Du jour au lendemain d'Arnold Schoenberg par Straub et HuilletVingt-deux ans plus tard, les cinéastes retrouvent Arnold Schoenberg et Michael Gielen. « Du jour au lendemain » est une tragi-comédie mondaine et conjugale en un acte : un couple bourgeois rentre d'une soirée, le mari ne peut oublier une femme splendide - et fantaisiste, intelligente, spirituelle… - qu'il y a rencontrée et songe à tromper sa femme… Une épouse qui, bien entendu, ne se laissera pas faire… Derrière le librettiste (Max Blonda) de cet opéra dodécaphonique de 1929 se cache… Gertrud Schoenberg, deuxième femme du compositeur.

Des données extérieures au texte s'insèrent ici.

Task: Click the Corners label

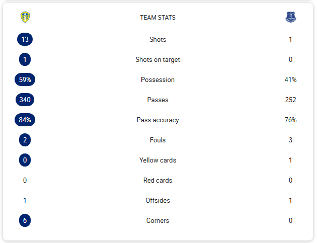Action: tap(157, 220)
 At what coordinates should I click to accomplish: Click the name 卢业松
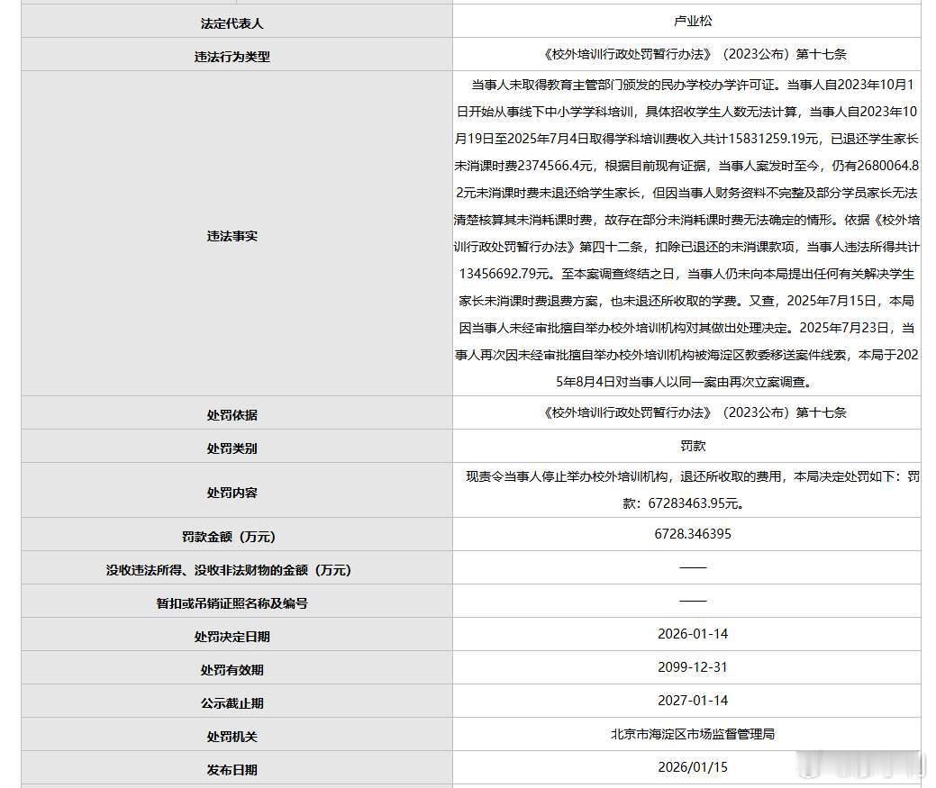coord(693,21)
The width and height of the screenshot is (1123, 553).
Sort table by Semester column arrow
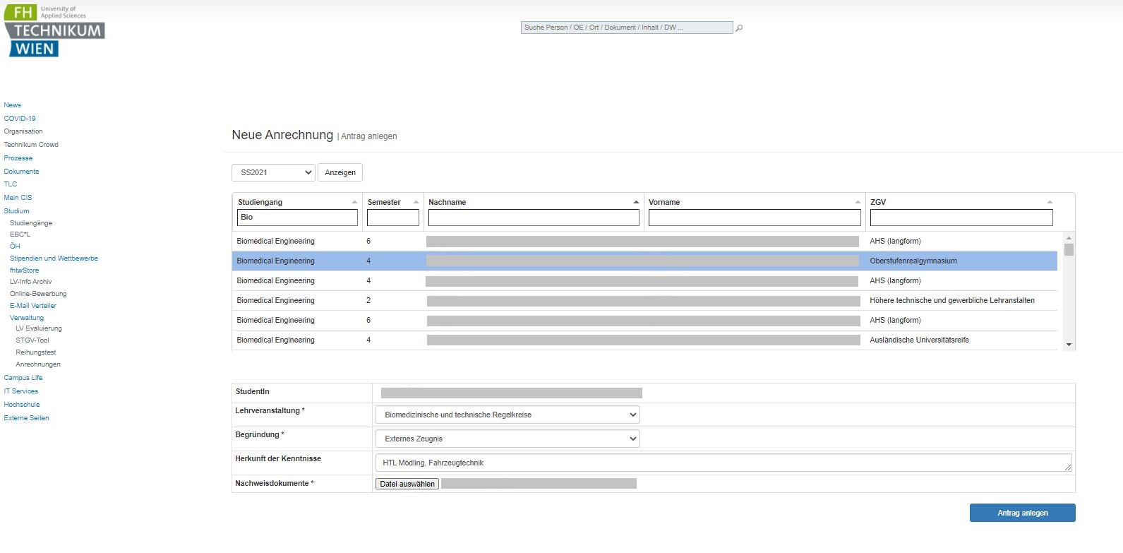click(x=416, y=203)

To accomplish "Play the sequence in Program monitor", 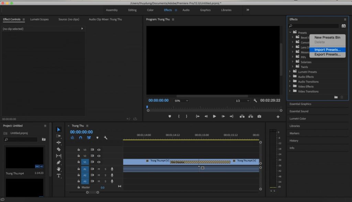I will click(215, 116).
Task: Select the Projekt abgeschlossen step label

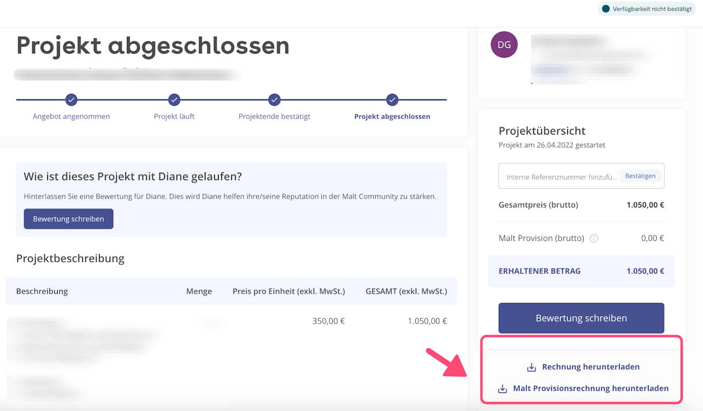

Le couple –- la tentation de l'adultère, l'usure du quotidien, la menace de l'ennui et, surtout, les connotations passéiste ou moderne que la société projette sur certains comportements intimes – est bien au cœur de cette œuvre, en écho à ce que Marx écrivait dans ses « Manuscrits de 1844 » : « le rapport entre l'homme et la femme est le reflet le plus immédiat du rapport entre les hommes ». A opéra différent, film différent et dispositif filmique différent. Ce bras de fer amoureux en appartement impose le tournage en intérieur, qui permet aux cinéastes de pousser encore plus loin le dispositif de son direct de « Moïse et Aaron ». Cette fois-ci, ce ne sont pas seulement les chanteurs qui sont enregistrés de manière synchrone au filmage mais aussi l'orchestre : l'Orchestre de la Radio de Francfort, forcément présent sur le plateau tout le temps du tournage, reprend à chaque prise, pour chacun des soixante-deux plans du film, l'exécution des mesures correspondantes de la partition! L'ancrage des personnages dans la bourgeoisie des années trente permet quant à lui des références cinématographiques aux comédies de mœurs du cinéma hollywoodien classique: décor, costumes, cadre en 1:1.37 mais aussi le noir et blanc somptueux de William Lubtchansky et les éclairages lumineux de Jim Howe qui achèvent de faire de « Von Heute auf Morgen » – avec son successeur « Sicilia » – l'un des films les plus naturellement achevés de la fin de la filmographie de Jean-Marie Straub et Danièle Huillet. Une heure de pur bonheur.

Philippe Delvosalle
Août 2008

A lire :
- Philippe LAFOSSE : « L'Etrange cas de Madame Huillet et Monsieur Straub » (Ombres, 2007) Les Straub accompagnent leurs films au cinéma Jean Vigo de Nice en février 2004 : ce livre retranscrit leurs discussions avec le public. Passionnant, éclairant ; parfois drôle, souvent inspirant.
- toujours chez Ombres, les textes des deux opéras de Schoenberg ci-dessus évoqués.